We provide two additional microbenchmarks that can be used to determine the presence or absence of the cache policies commonly known as allocate-on-write and writethrough.

Our analysis indicate that our microbenchmarks will deliver correct results for a wide variety of cache architectures. In particular, and unlike Saavedra and Smith[9], we do not assume that a particular bit-selection function is used to compute the set-index for a cache reference and the cache capacity is not necessarily a power of two. We assume only that the set-index mapping function (along with the cache's associativity and replacement logic) will provide conflict-free access to any aligned array whose size does not exceed the total capacity of the cache. For example, our microbenchmarks are applicable to caching systems with "random" [11] or "EE-XOR" [7] set-indexing functions.

Smith did not discover any advantage in "random" over bitselection functions [11], however a more recent study of a particular set-indexing function has shown great advantage on some codes, and no significant disadvantage [7]. It therefore seems prudent to design a microbenchmark that gives correct results even if the bit-selection function is not employed.

To date, we have tested the accuracy of our microbenchmarks on two workstations with different cache structures. Our experimental results, from a 180MHz Pentium Pro workstation and a 200MHz Pentium MMX workstation, are in agreement with the manufacturer's representations about their CPU chip's primary cache capacity, associativity, block size, and write policy.

# 2. Assumptions and notation

In order to estimate cache parameters, we must make some assumptions about the computer system of which the cache is a part. In particular, we make the following assumptions about the way in which a computer would execute a timed loop such as the one shown in Figure 1.

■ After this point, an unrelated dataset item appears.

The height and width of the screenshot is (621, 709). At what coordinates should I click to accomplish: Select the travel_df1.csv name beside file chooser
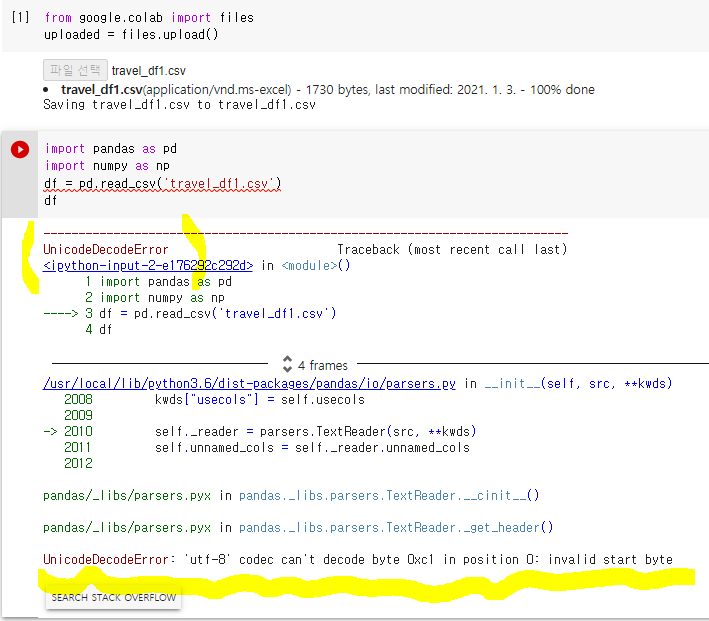tap(148, 71)
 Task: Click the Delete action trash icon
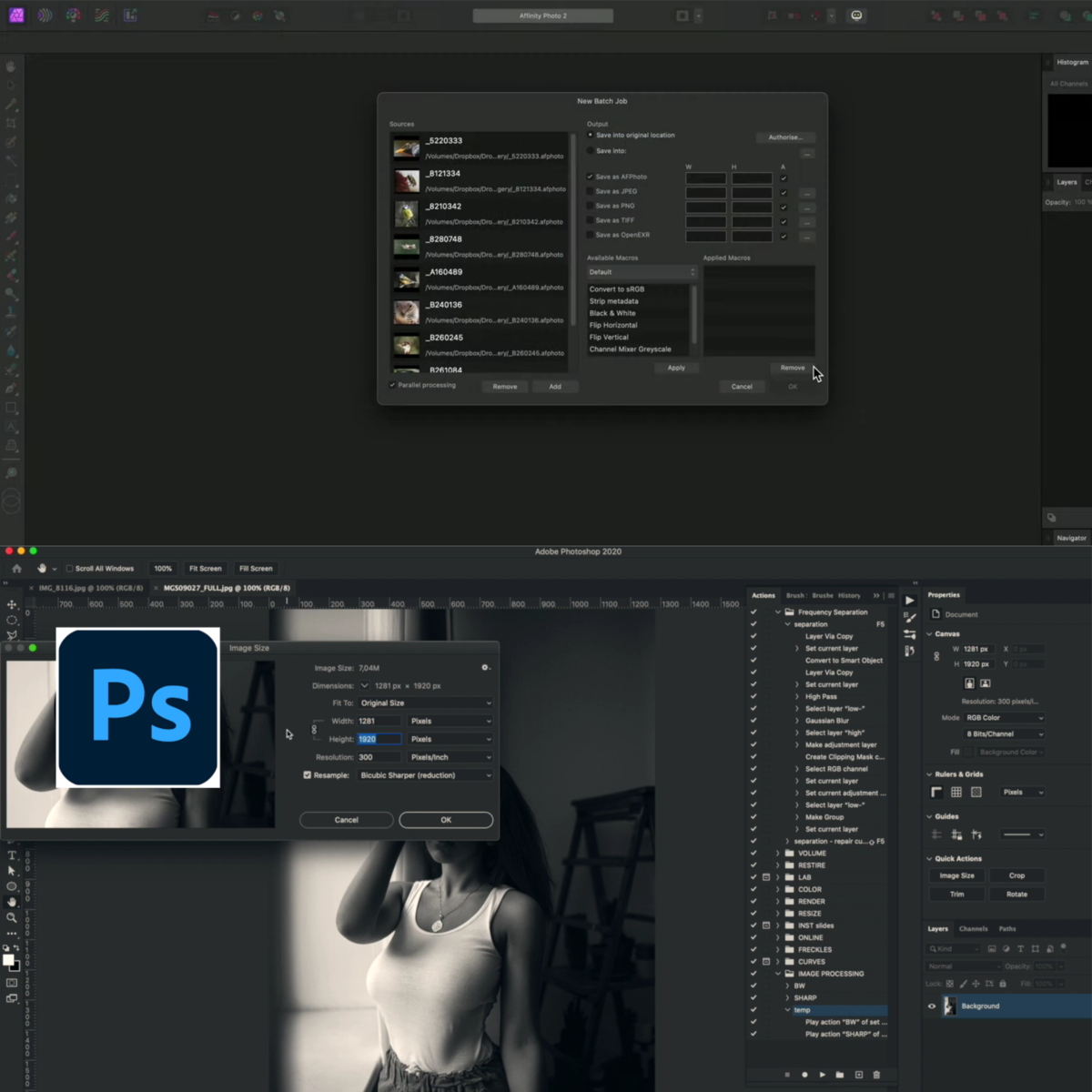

- A timing routine (e.g. clock()) is available with sufficient accuracy to measure the wall-clock time for our microbenchmarks. In addition, any background tasks (e.g. those running on behalf of the operating system) will not introduce a systematic bias in our timing measurements.
- 2. Memory is byte-addressable and the memory access "strides" are measured in bytes. The starting address of an array such as va[] in Figure 1 will be aligned in memory. The length of a long data type is 4 bytes.
- 3. The compiler supports a volatile data type. When it optimize the program, it will not optimize any operation related to the volatile data. For example, the compiler will not remove the statements s1 = va[j] in Figure 1.
- 4. The compiler will place frequently-used scalar operands in data registers when optimization is enabled, and instructions will be cached separately from data, so that the only memory accesses in the inner loops of Figure 1 will be to the array va[].
- 5. Sufficient CPU resources are available such that the average loop time T4 calculated by the kernel of Figure 1 will reflect the average time required for a stride-4 read to memory and not, for example, the average time for an instruction fetch or an indexing calculation.

We must make additional assumptions about the structure of the cache itself.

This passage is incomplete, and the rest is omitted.